> Questions:
A. Decide whether each statement below agrees with the case study on generative AI chatbots. Answer yes or no for each, and quote the words of the case study that settle it. (i) The document corpus includes SOPs. (ii) The 80% retention figure covers the first twelve months of the HR deployment. (iii) Guardrails filter hallucinations before grounded responses are returned.
B. Carry on the case study on generative AI chatbots, starting after its last sentence.

> Text for analysis:
########################################

Case Study: Generative AI Chatbots
Building retrieval-augmented assistants for HR and Finance knowledge access.
Project Snapshot
- Role: Applied AI Lead
- Domain: Internal knowledge systems
- Stack: Python, vector retrieval, LLM orchestration, enterprise data controls
- Timeline: 2023 – Oct 2025 (enterprise phase), with independent workflow refinement continuing post-2025
User engagement
80% Retention
User engagement and retention rate in first 8 months of HR deployment.
Query volume
100s/Day
Query volume by month 8, demonstrating sustained adoption and daily use.
Document corpus
50+ Documents
Corporate policies, SOPs, and procedure documents with citation-backed retrieval.
Architecture pattern
Reusable RAG
Provenance-first design with direct source links enabled user trust and adoption.
Technical Architecture
graph TD
subgraph Input
A[Policy Documents] --> B[Chunking Layer]
C[SOPs] --> B
D[Process Guides] --> B
end
subgraph Embedding
B --> E[Embedding Model]
E --> F[Vector Database]
end
subgraph Retrieval
G[User Query] --> H[Query Embedding]
H --> I[Similarity Search]
F --> I
I --> J[Top-K Chunks]
end
subgraph Generation
J --> K[Context Assembly]
K --> L[LLM Generation]
L --> M[Response with Citations]
end
subgraph Guardrails
M --> N[Hallucination Filter]
N --> O[Grounded Response]
end
O --> P[User Interface]
Architecture: Documents are chunked and embedded into a vector database. User queries are embedded and matched via similarity search. Top-K chunks are assembled with context and passed to an LLM for generation. Guardrails filter hallucinations before returning grounded responses with citations.

########################################

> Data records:
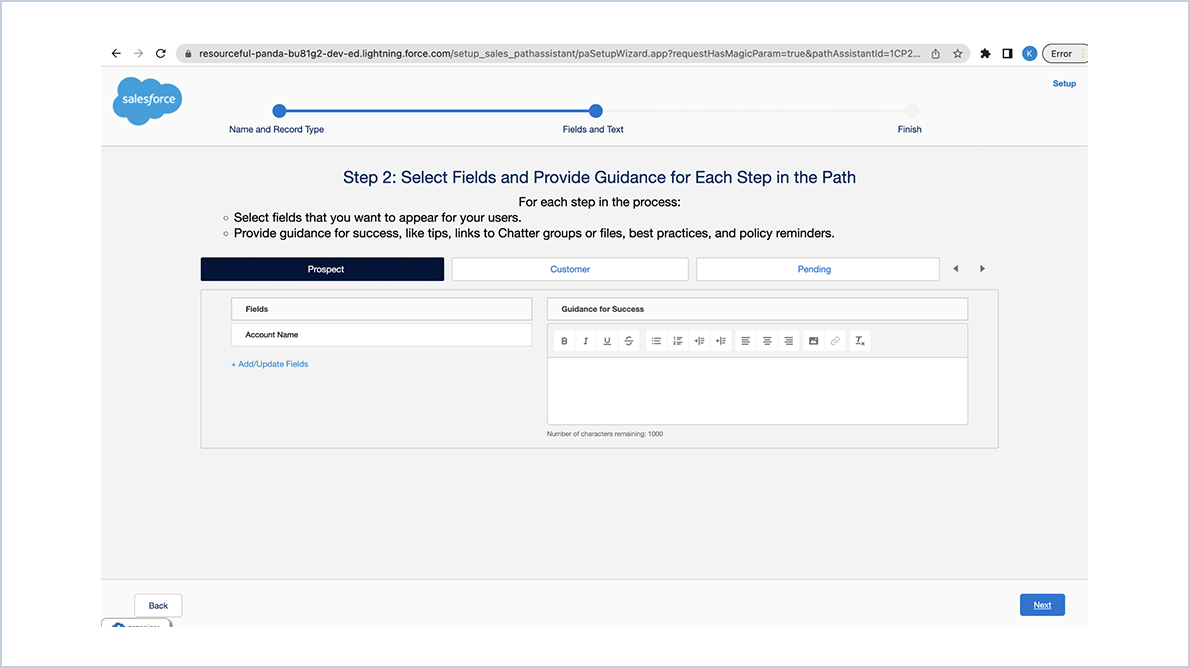Show previous path steps with left arrow
This screenshot has height=668, width=1190.
tap(956, 268)

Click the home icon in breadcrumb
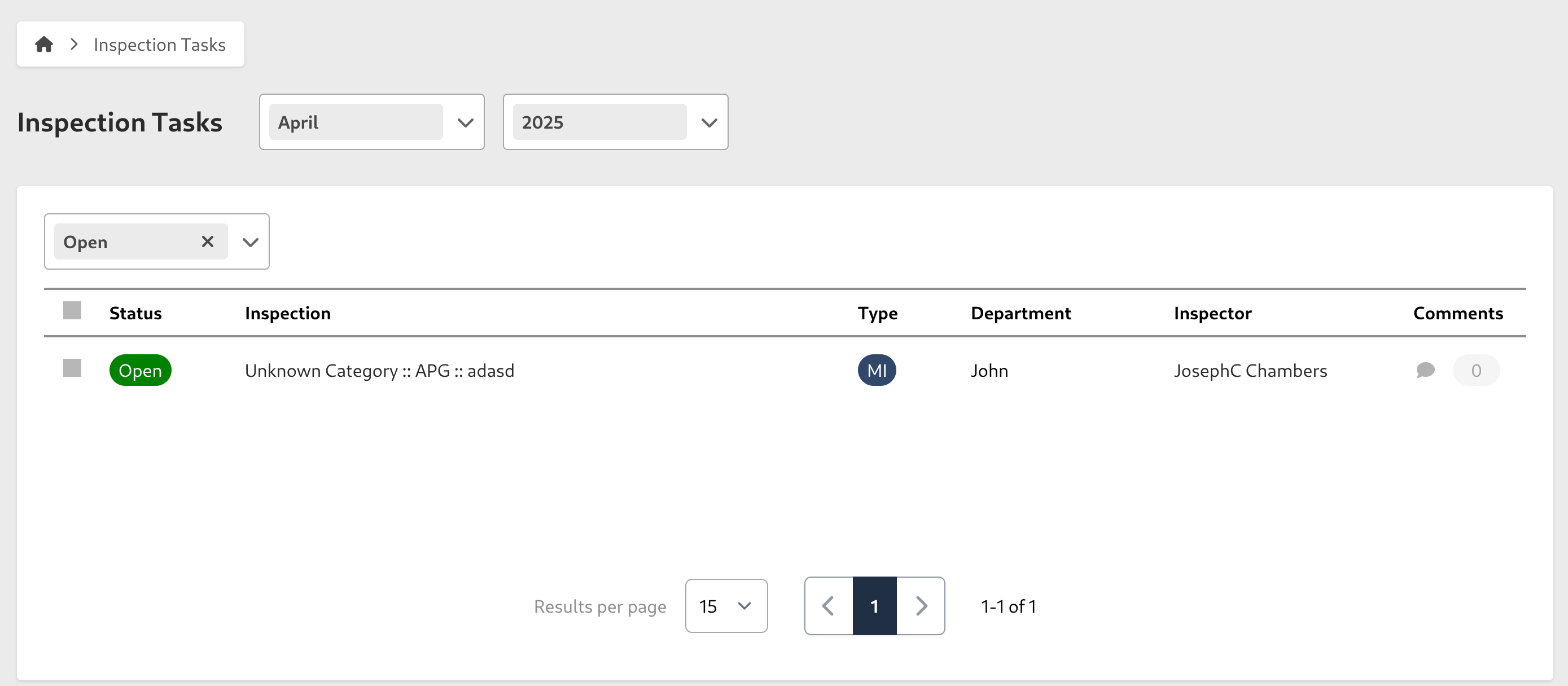point(43,44)
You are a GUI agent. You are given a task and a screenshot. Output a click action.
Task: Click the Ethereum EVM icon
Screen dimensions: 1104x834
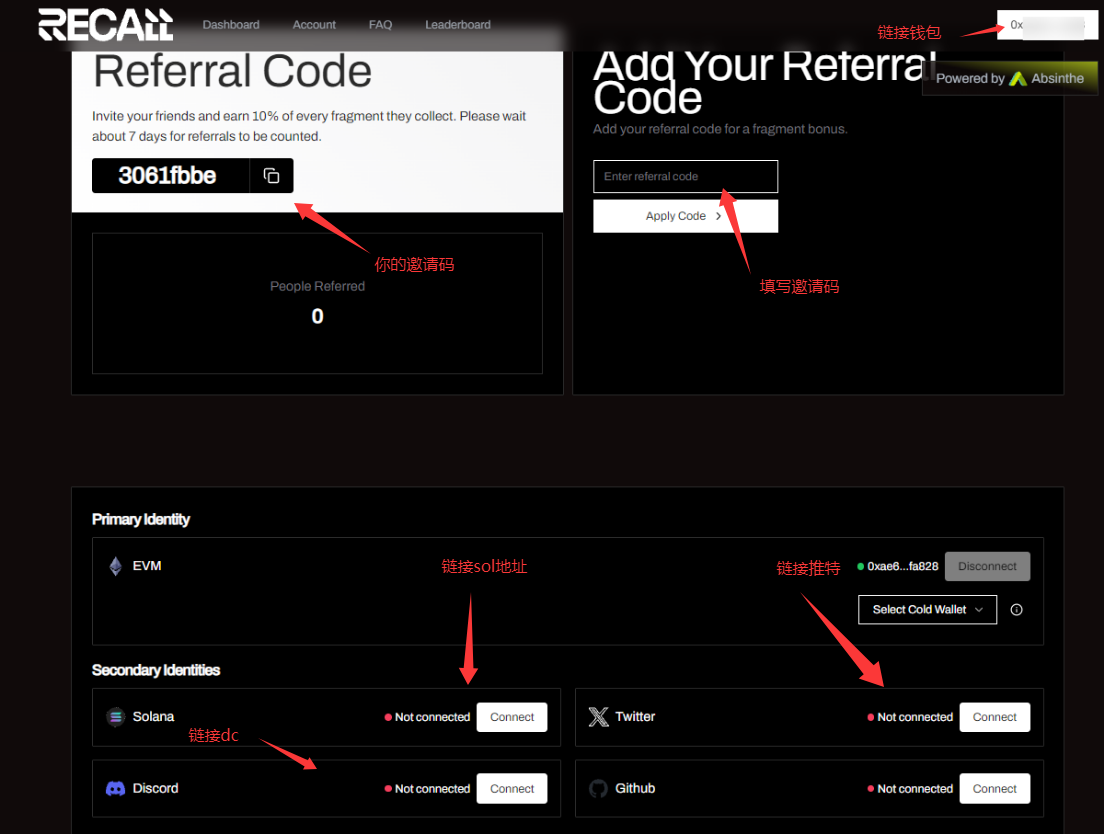coord(116,566)
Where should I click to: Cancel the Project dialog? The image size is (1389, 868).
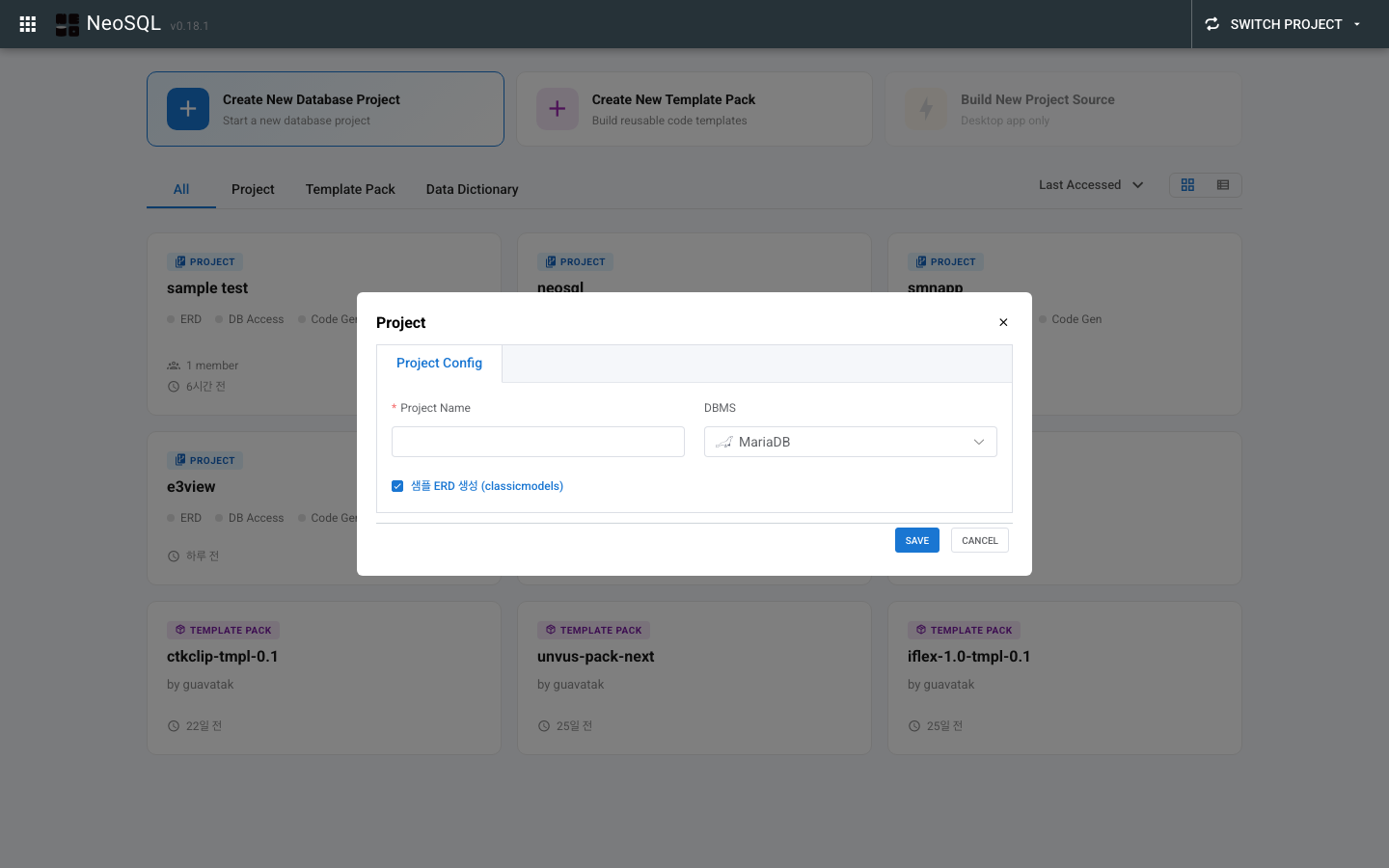[x=979, y=540]
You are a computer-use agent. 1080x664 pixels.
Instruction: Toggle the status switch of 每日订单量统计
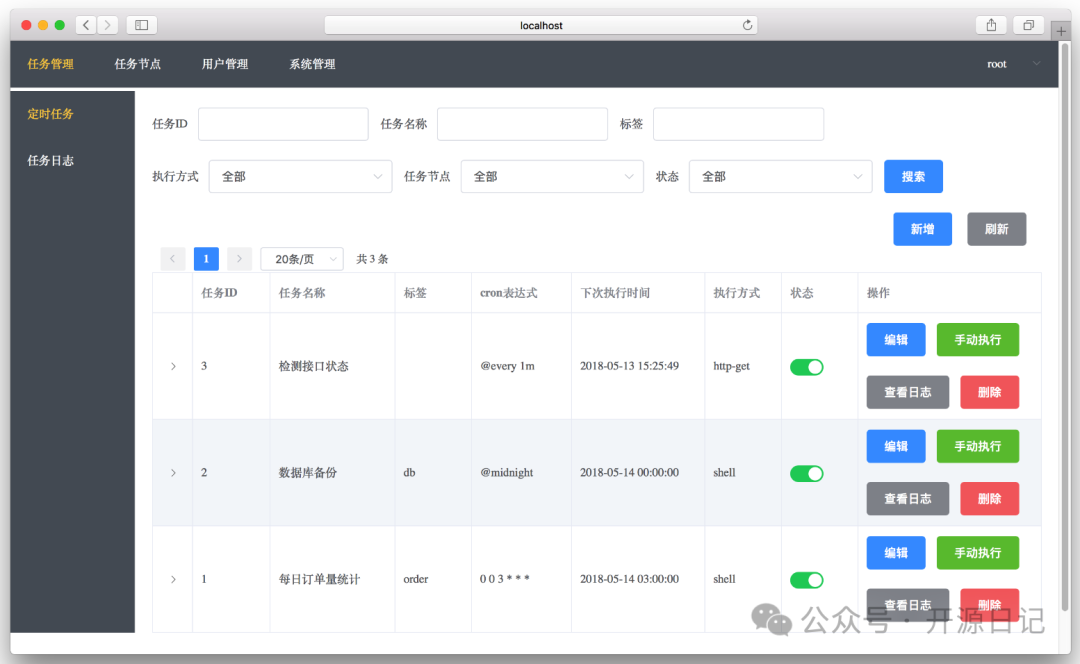[807, 579]
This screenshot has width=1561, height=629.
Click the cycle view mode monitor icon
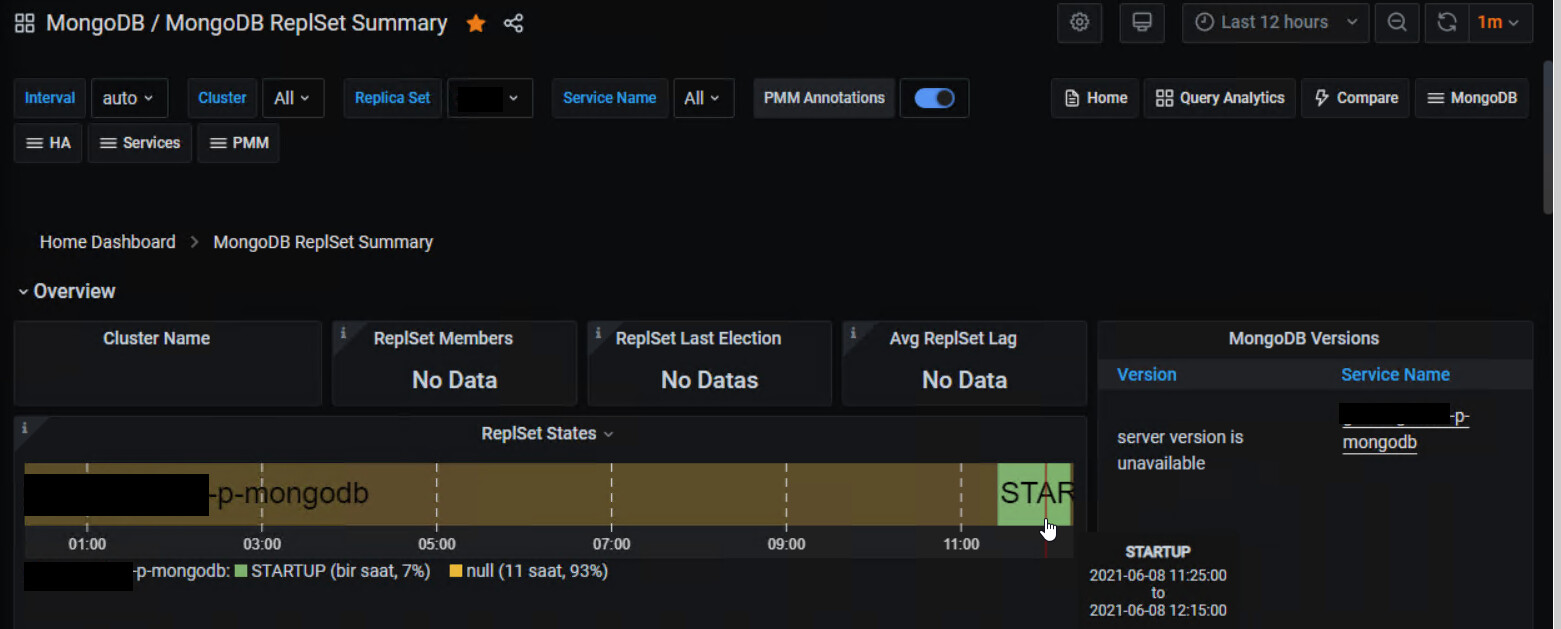pos(1141,22)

########################################

> Solved tasks:
A.
(i) Yes: "Corporate policies, SOPs, and procedure documents with citation-backed retrieval."
(ii) No: "User engagement and retention rate in first 8 months of HR deployment."
(iii) Yes: "Guardrails filter hallucinations before returning grounded responses with citations."

B.
Decision Tradeoffs
| Option Considered | Pros | Cons | Decision |
|---|---|---|---|
| Vector DB + Semantic Search | Flexible retrieval, handles ambiguous queries, citations built-in | Requires embedding model selection, chunk size tuning | Selected — best fit for policy/Q&A where exact keyword match fails |
| Keyword Search (Elasticsearch) | Fast, well-understood, no embedding cost | Poor on semantic similarity, can't handle paraphrased queries | Rejected — users rarely know exact policy names |
| Fine-tuned LLM | Deep domain knowledge, no retrieval latency | Expensive to train, knowledge frozen at training time, no citations | Rejected — policies change frequently, needed update flexibility |
Problem
HR and Finance teams fielded recurring questions about policies, procedures, and SOPs. Staff spent significant time searching for information in PDFs, SharePoint, and email threads. Response times were slow and inconsistent.
Before/After
| Workflow | Before | After |
|---|---|---|
| Policy lookup | Search PDFs, SharePoint, email threads; ask colleagues | Natural language query → cited answer with source links |
| Answer consistency | Depends on who you ask; informal knowledge silos | Grounded in indexed documents; same source for everyone |
| Trust verification | “Where did you find that?” → uncertain provenance | Citation links directly to source document and section |
Approach
I led design and deployment of a retrieval-augmented generation (RAG) system that indexes internal documents, matches user queries via semantic search, and generates grounded responses with source citations. The system includes guardrails to minimize hallucinations and ensure responses are traceable to approved documents.
Outcome
Deployed for HR and Finance functions with a reusable pattern for subsequent assistants. The architecture supports multi-plant expansion with consistent knowledge base and governance controls.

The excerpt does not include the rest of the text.